Everyone—Bex and Abby, even Townsend and Zach—stood staring. It seemed to take forever for Preston to drop into a chair. “Do you ever think about Boston, Macey?” he asked. “About what happened on the roof? I do. I think about it all the time.”
He ran his hands through his hair, then placed them on the table.
“I still dream about it sometimes.” He made a slow circular motion in the air with one finger. “I see the helicopter—the way the shadow spun on the roof. I don’t think I’ll ever forget that spinning shadow. And the way the two of you didn’t seem afraid. And that woman—” At the mention of his mother, Zach went horribly still. “I don’t think I’ll ever forget that woman.” Preston shook his head and looked at Macey. “I think about it all the time.”
“I know—”
“No,” he snapped, cutting her off. “You don’t. Because, if you did, then you’d know that when the girl who saved your life shows up on your doorstep hungry and exhausted, you take her in, and you bring her some food, and you wait for her to wake up. You want to know why I didn’t call you?
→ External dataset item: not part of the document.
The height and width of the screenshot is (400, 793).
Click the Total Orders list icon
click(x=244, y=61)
Because when that girl shows up on your doorstep, you do exactly what she says to do, and she said not to call anyone.”
Preston pointed to me, then stood and paced to the windows that overlooked the front of the embassy where tourists and expatriates stood waiting for access to that small piece of American soil.
“Everyone comes here when they’re lost.”
It made sense, why I’d come there. The only question that remained was why I’d had to leave.
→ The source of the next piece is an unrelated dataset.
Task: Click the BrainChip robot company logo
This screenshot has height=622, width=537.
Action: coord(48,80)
“Preston,” I said, “was I…dangerous?”
“What?” he asked and shook his head. “You were sleepy. That’s it. I thought you were just exhausted and needed a place to rest.” He wheeled on me. “Now it’s your turn to explain. What brings you back?”
“Preston, it’s sort of…complicated. You know what happened on election night and in Boston, but you don’t know about—”
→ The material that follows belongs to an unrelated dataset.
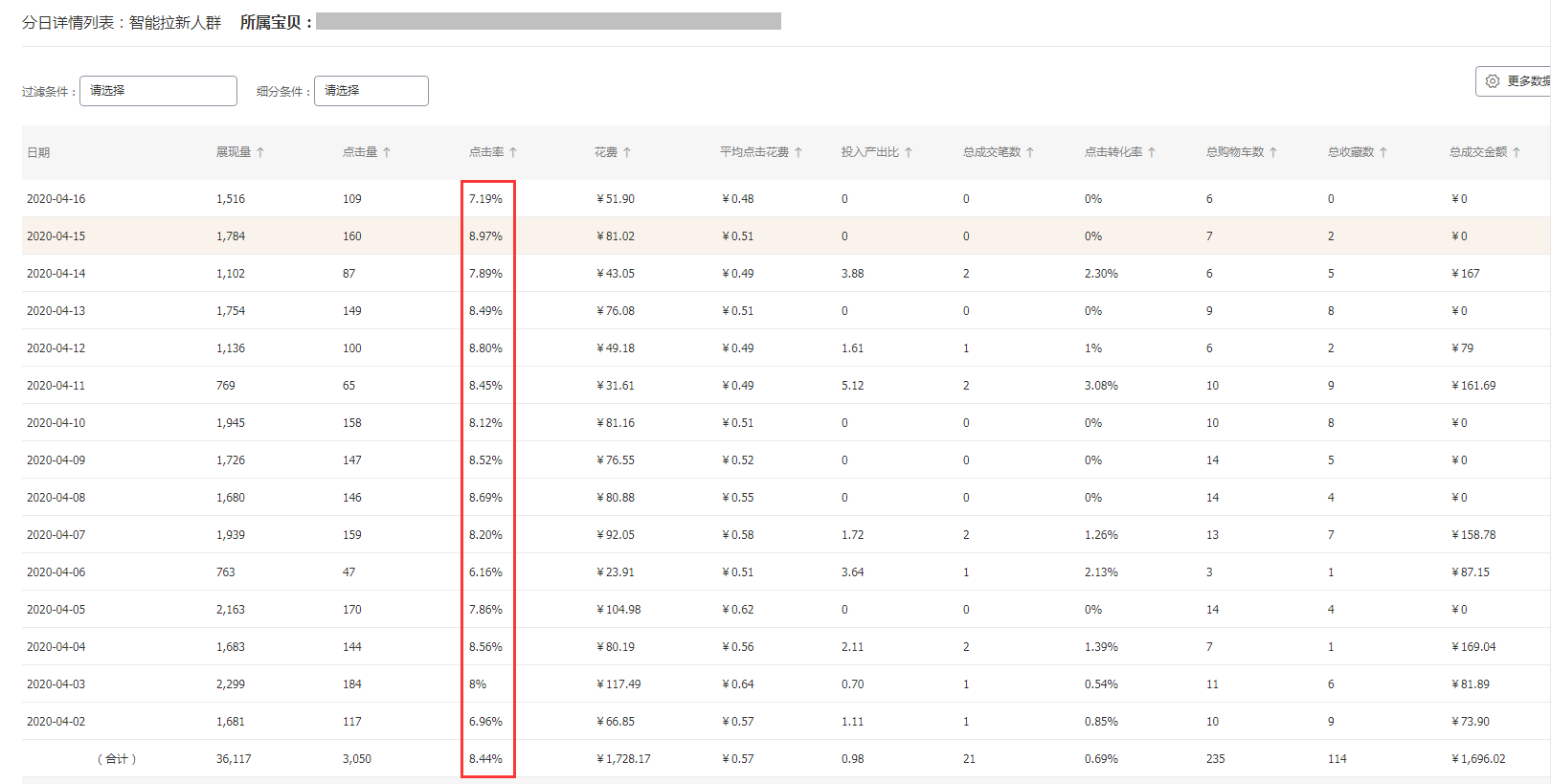
Task: Click sort arrow beside 点击率 header
Action: [x=513, y=152]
“The Circle of Cavan,” Preston filled in.
“Yeah, I—”
“Ms. Morgan,” Townsend warned.
“It’s okay,” Preston told him. “These rooms are swept for bugs every day, and my dad doesn’t allow regular surveillance in the family quarters. We can talk here.” He looked at me. “You really don’t remember?”
I shook my head. “No.”
“Don’t remember…what, specifically?” he asked.
I took a deep breath. “Summer.”
I expected him to ask questions, to give me the Cammie’s-lost-her-marbles or someone-is-playing-tricks-on-me looks, but they didn’t come. Instead, he reached into his pockets and pulled out a passport and a small book bound in the Gallagher Academy’s own library.
“I knew something was wrong,” he said. “I thought you would call or something after you left, but—”
“She left?” Bex asked.
“Yeah. I came home one day and your stuff was gone. I found a stained towel and an empty box of hair dye…and these.”
Zach reached for the passport and smiled. “I know this name. It’s one of Joe’s. You must have gotten it from his stash.”
He handed the passport to Abby, but it was the book I was afraid to touch, not because it was unknown to me, but because I could recite every word and knew it had no place within those walls.
Bex turned to the first page and read the opening line: “‘I suppose a lot of teenage girls feel invisible sometimes, like they just disappear…’”
“What is that?” Zach asked, and I shook my head. It felt so strange that he could know me and not know those words.
“It’s a report,” I said. “About what happened fall semester, sophomore year.”
I’d written those words so long before, they felt almost like ancient history. I wasn’t embarrassed, I realized, because in so many ways they had been written by another girl.
A silly girl.
A naive girl.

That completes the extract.